Work order: Word for word, transcribe the data below from the line with "The image size is (340, 368)." to the line with "This screenshot has height=127, width=211.", keeping both of those lines.

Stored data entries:
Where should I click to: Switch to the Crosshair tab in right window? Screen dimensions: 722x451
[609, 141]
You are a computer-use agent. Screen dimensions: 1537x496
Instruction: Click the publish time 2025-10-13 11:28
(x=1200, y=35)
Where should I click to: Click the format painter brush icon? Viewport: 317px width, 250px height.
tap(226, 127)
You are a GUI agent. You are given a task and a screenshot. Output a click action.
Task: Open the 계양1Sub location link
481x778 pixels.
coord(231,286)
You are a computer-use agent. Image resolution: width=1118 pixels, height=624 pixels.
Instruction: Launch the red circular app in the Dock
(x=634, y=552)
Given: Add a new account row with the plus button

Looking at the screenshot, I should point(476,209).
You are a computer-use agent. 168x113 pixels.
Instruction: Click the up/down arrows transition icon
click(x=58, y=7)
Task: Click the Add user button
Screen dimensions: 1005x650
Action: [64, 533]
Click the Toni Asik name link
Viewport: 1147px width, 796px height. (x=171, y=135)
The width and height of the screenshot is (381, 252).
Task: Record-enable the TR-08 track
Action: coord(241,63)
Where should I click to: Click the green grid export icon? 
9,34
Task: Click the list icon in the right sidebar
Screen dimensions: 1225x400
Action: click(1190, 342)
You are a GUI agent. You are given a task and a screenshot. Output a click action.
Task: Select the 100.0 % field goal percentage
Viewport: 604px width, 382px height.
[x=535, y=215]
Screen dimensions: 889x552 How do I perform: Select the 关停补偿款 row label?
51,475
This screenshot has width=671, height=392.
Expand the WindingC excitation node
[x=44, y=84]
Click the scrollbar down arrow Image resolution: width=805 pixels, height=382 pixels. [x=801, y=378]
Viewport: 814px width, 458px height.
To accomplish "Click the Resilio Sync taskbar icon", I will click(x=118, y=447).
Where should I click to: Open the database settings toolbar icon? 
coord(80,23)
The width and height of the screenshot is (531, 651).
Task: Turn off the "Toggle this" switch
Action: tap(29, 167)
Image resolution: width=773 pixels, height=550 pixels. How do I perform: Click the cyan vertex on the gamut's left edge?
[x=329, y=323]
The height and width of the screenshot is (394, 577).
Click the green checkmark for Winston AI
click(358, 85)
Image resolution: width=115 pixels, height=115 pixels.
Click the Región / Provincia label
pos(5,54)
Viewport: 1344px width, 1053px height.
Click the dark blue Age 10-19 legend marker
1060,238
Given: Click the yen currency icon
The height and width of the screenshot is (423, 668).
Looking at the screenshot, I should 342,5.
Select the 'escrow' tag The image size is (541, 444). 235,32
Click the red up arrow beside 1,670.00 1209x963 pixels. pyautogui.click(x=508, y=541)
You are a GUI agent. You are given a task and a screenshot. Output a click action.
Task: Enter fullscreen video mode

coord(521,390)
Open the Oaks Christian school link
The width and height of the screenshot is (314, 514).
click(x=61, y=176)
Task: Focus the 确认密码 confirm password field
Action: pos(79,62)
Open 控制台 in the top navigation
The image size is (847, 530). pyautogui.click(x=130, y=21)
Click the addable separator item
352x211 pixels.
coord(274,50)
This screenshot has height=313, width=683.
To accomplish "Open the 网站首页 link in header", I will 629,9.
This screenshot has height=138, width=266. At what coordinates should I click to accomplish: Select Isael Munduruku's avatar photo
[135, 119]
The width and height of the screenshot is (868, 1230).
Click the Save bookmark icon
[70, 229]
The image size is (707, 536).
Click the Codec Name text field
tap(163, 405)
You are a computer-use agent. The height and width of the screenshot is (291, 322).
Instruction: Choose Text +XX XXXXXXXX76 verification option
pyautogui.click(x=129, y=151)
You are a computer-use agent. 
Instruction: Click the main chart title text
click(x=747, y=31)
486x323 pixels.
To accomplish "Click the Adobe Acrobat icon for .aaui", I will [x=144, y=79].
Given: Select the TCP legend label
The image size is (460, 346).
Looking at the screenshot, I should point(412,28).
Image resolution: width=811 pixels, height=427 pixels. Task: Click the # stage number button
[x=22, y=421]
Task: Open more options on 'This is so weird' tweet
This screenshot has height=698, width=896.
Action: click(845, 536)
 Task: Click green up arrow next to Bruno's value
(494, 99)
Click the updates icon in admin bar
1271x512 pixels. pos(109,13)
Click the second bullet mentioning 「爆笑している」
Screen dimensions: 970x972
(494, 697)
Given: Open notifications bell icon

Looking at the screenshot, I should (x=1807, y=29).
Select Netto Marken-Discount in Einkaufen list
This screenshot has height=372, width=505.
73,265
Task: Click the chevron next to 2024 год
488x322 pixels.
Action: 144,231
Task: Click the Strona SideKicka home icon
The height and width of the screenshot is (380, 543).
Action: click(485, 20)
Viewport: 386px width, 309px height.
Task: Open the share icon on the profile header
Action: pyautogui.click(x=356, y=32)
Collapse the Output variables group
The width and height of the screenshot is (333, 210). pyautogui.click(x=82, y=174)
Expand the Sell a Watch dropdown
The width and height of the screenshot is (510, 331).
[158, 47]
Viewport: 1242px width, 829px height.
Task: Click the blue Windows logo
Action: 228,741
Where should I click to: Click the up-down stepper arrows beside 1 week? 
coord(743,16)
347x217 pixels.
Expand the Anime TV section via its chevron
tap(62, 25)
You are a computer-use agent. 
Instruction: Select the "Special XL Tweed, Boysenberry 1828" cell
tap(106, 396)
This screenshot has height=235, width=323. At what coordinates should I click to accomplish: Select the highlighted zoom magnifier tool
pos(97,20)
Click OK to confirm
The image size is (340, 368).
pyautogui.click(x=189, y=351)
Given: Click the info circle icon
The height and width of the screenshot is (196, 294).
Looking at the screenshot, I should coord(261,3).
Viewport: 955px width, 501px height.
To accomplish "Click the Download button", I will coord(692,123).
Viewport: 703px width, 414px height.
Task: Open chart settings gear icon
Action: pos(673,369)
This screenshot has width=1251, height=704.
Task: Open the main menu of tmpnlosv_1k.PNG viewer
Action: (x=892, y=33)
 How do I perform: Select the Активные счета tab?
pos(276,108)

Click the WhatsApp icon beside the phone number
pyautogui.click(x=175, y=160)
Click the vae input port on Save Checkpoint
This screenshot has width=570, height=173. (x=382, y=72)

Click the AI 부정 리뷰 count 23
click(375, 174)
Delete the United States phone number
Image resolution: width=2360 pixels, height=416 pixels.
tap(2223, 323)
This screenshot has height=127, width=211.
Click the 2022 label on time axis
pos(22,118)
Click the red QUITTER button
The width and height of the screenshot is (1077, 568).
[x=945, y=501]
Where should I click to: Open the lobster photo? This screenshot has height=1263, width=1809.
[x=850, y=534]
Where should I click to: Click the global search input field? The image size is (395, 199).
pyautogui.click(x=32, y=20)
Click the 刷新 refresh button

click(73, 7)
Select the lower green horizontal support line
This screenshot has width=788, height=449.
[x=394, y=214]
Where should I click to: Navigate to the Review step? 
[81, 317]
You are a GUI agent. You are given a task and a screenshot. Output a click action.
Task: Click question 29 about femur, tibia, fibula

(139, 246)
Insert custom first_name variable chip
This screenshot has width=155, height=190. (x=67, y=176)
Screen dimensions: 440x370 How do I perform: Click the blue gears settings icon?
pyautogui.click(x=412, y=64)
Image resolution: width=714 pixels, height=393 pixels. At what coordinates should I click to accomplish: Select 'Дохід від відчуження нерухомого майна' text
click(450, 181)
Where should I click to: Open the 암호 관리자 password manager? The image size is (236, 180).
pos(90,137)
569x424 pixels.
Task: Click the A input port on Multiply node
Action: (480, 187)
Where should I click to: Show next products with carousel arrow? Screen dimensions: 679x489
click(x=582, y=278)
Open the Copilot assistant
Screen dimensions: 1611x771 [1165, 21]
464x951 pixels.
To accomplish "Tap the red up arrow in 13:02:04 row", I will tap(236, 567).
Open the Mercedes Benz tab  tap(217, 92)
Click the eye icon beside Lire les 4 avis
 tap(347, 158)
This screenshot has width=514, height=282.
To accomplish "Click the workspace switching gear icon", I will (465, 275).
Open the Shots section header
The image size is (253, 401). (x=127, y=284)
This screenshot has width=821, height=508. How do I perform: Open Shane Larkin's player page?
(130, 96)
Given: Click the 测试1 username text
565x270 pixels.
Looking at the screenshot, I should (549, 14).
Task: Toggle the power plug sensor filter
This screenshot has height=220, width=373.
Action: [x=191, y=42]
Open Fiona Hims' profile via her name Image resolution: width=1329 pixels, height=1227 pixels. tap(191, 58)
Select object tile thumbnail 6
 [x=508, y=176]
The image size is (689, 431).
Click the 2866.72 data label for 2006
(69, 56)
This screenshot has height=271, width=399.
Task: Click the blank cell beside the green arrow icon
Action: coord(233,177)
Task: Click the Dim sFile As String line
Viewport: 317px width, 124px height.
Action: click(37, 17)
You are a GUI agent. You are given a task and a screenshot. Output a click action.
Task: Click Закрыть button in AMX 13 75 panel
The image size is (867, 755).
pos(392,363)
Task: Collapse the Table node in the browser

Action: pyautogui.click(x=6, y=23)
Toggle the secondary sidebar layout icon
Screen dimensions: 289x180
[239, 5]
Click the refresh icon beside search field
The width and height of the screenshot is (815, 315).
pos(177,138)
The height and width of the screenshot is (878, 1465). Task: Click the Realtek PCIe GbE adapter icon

Reply to the exercise:
The image size is (340, 368).
pyautogui.click(x=189, y=351)
Given: Click the info circle icon
The height and width of the screenshot is (196, 294).
Looking at the screenshot, I should coord(261,3).
Viewport: 955px width, 501px height.
To accomplish "Click the Download button", I will coord(692,123).
Viewport: 703px width, 414px height.
Task: Open chart settings gear icon
Action: pos(673,369)
This screenshot has width=1251, height=704.
Task: Open the main menu of tmpnlosv_1k.PNG viewer
Action: (x=892, y=33)
 How do I perform: Select the Активные счета tab?
pos(276,108)

Click the WhatsApp icon beside the phone number
pyautogui.click(x=175, y=160)
Click the vae input port on Save Checkpoint
This screenshot has width=570, height=173. (x=382, y=72)

Click the AI 부정 리뷰 count 23
click(375, 174)
Delete the United States phone number
Image resolution: width=2360 pixels, height=416 pixels.
tap(2223, 323)
This screenshot has height=127, width=211.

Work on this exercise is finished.